In math, a quotient is the result of dividing one thing by another (e.g., six divided by two gives a quotient of three). Thinking of it this way, we can calculate an anticipation quotient by dividing the number of possible outcomes by the number of decision variables that will affect the outcomes. We have no control over the number of possible outcomes, but we can limit the decision variables. The smaller the number of data points that are allowed into the decision equation, the higher the anticipation quotient becomes. The higher anticipation quotient, the better the chances leaders will be able to anticipate and make the right decision.
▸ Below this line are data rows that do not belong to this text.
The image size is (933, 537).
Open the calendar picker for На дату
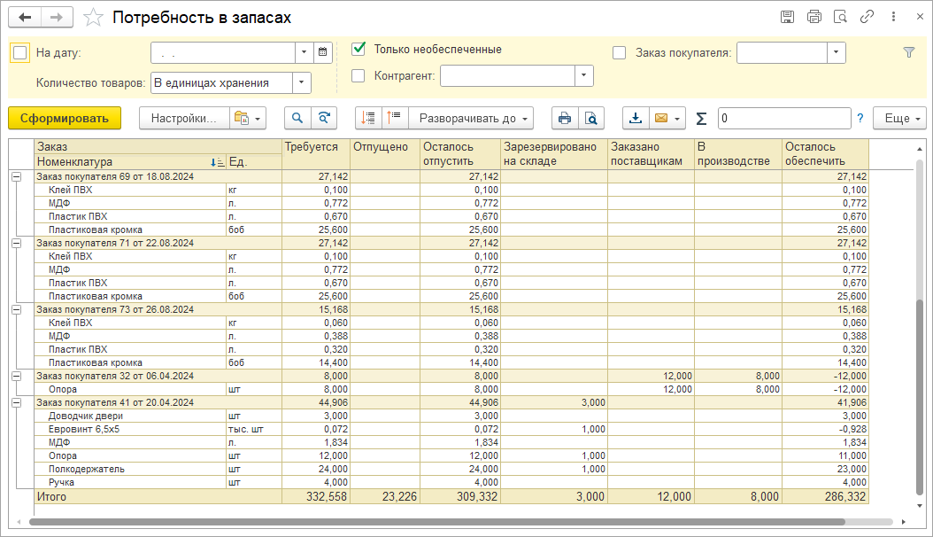coord(323,52)
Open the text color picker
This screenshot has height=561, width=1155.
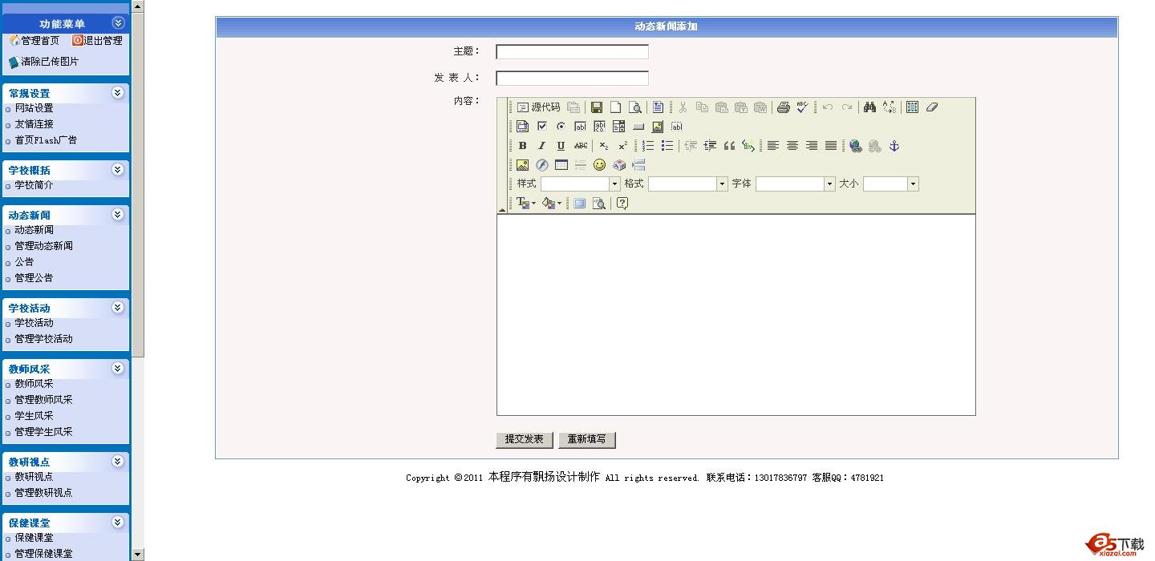(525, 204)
Thus, mobile BI becomes the perfect platform for raising the anticipation quotient. The limited visual output space forces us to put only the most important information upfront. If you can figure out the critical variables in a situation and move them to the foreground of a mobile app, you just improved someone’s anticipation quotient. You can start by eliminating all the variables that are mucking up the equation.
Reduce the Data Point Divisor
Raising the anticipation quotient is easier said than done. The key is determining which measures and data points to include within a mobile BI app and which ones are better left out (or moved lower in priority). I suggest the “measure the measures” mentality to make this determination. You can “measure the measures” in three ways:
1. Eliminate indicator overlap.
Do two or more of the decision-critical measures overlap? That is, do they tell a repetitive story? If measure A and measure B always correlate and agree to predict outcome C, why keep them both? As Winston Churchill said, “If two people agree on everything, one of them is unnecessary.” The same is true for key performance indicators. Use the most critical measure in your mobile BI and reserve the others for validation and verification purposes.
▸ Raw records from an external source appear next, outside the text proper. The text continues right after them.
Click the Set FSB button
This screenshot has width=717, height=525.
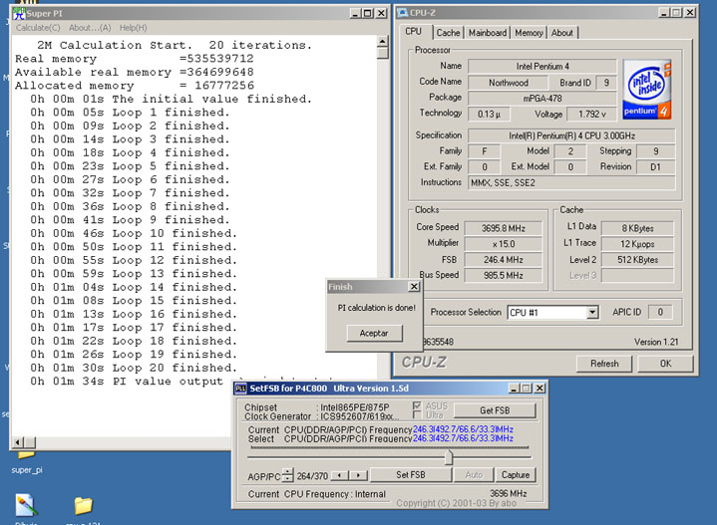point(411,475)
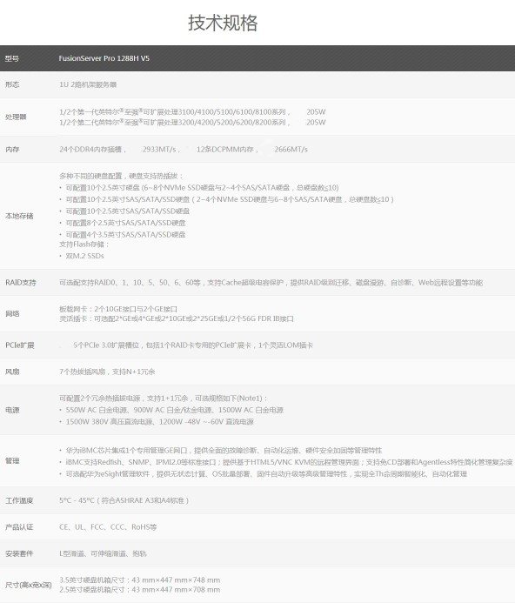Viewport: 515px width, 603px height.
Task: Click the 网络 row label
Action: [12, 314]
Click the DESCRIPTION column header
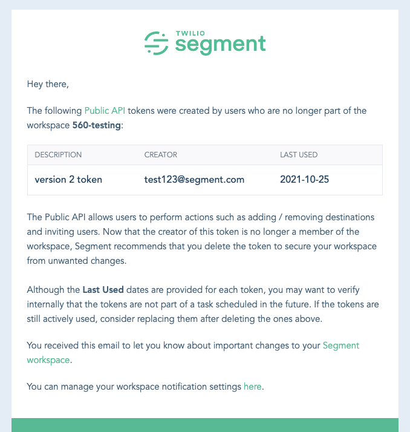 [58, 155]
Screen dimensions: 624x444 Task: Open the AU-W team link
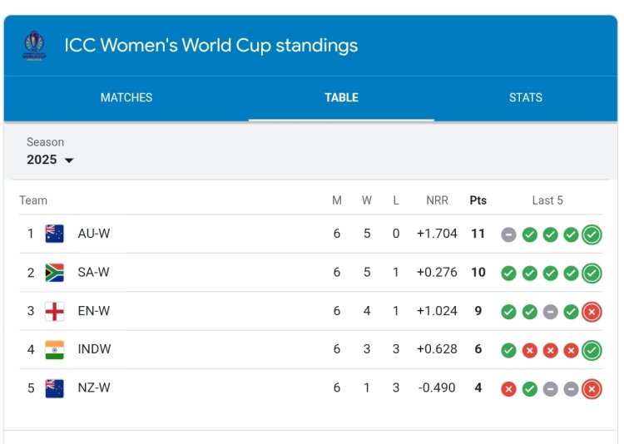click(93, 234)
2. Exercise the 80/20 rule.
Which of the measures have the most impact on a decision? The 80/20 rule, also known as the Pareto principle or law of the vital few, says that approximately 80 percent of the outcome is often driven by 20 percent of the potential factors. Find the 20 percent of the performance measures that will affect 80 percent of the outcome and give them priority in your mobile BI application.
3. Develop leading indicators.
Is the measure a leading indicator or simply a historic value? Remember that past results do not always indicate future success. Mobile BI tools should not look primarily into the past for insights about what’s on the horizon. Business environments change too rapidly to rely primarily on past measures.
The late Dr. Russell Ackoff, a celebrated information management thought leader and professor who influenced people like Peter Drucker, published a thought-provoking paper called “Management Misinformation Systems.” Even though it was published nearly 50 years ago, the principles still resonate with the challenges of today. Dr. Ackoff wrote, “I do not deny that most managers lack a good deal of information they should have,” but, “it seems to me that they suffer more from an overabundance of irrelevant information.” Keep in mind that Dr. Ackoff penned that statement in 1967, so imagine how much more this problem has compounded in the current age of information. Mobile BI offers a rich opportunity to right this ship, because it forces us to focus on measuring what matters most and sort this out from the overabundance of information of lesser significance. When it comes to a critical decision, information that doesn’t matter is irrelevant, and we shouldn’t let it crowd the decision-level data in our mobile BI applications.